--- DATASET ---
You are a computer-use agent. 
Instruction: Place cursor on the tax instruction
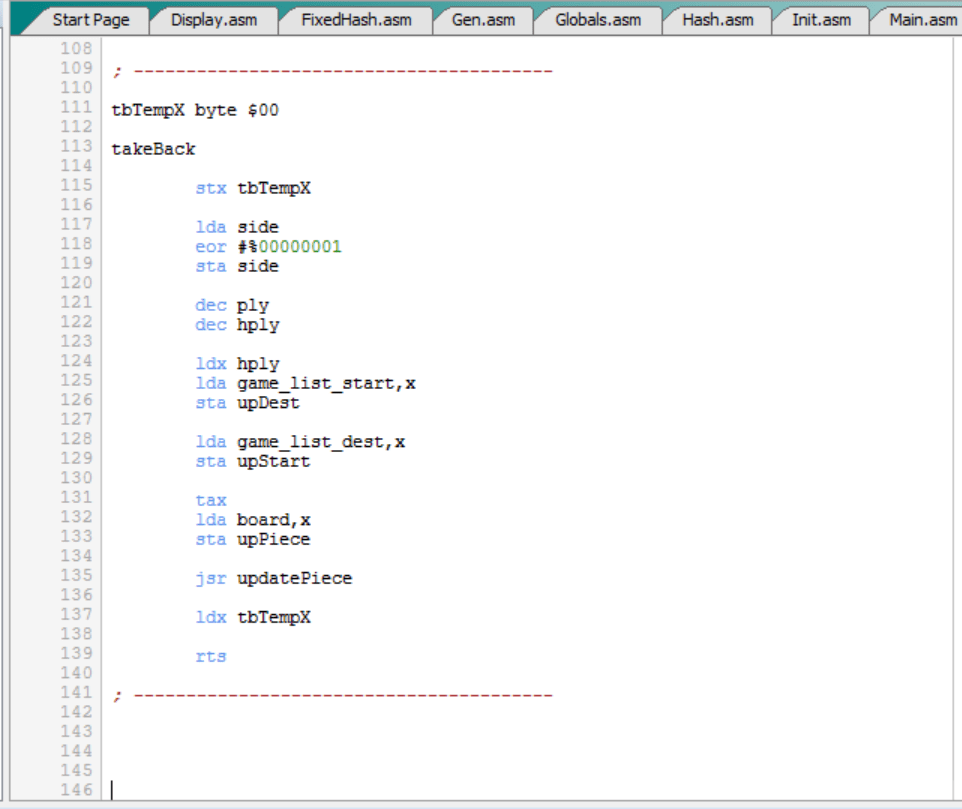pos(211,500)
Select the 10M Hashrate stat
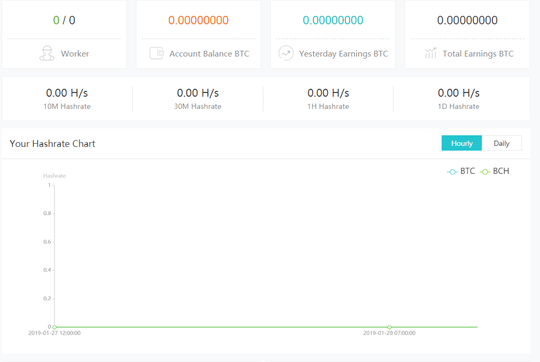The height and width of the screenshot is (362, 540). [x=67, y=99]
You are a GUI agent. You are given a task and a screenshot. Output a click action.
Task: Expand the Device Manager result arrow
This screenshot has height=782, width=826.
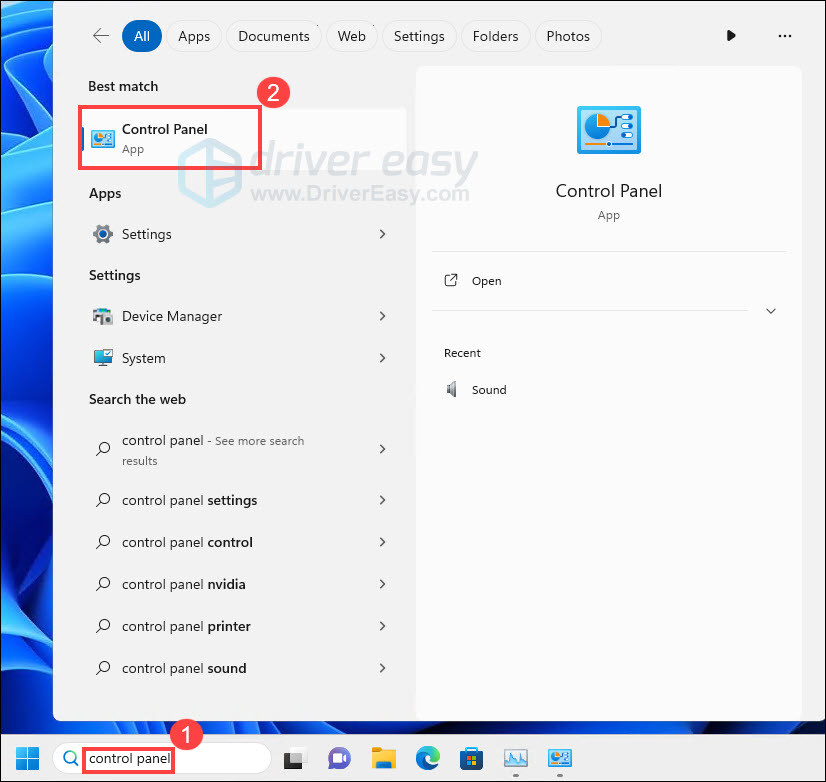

--- THE PROBLEM ---
Extract all the data above exactly, excluding every picture.

--- SOLUTION ---
You are a computer-use agent. 
Instruction: Place cursor on the tax instruction
pos(211,500)
Select the 10M Hashrate stat
The height and width of the screenshot is (362, 540). [x=67, y=99]
You are a GUI agent. You are given a task and a screenshot. Output a click action.
Task: Expand the Device Manager result arrow
This screenshot has height=782, width=826.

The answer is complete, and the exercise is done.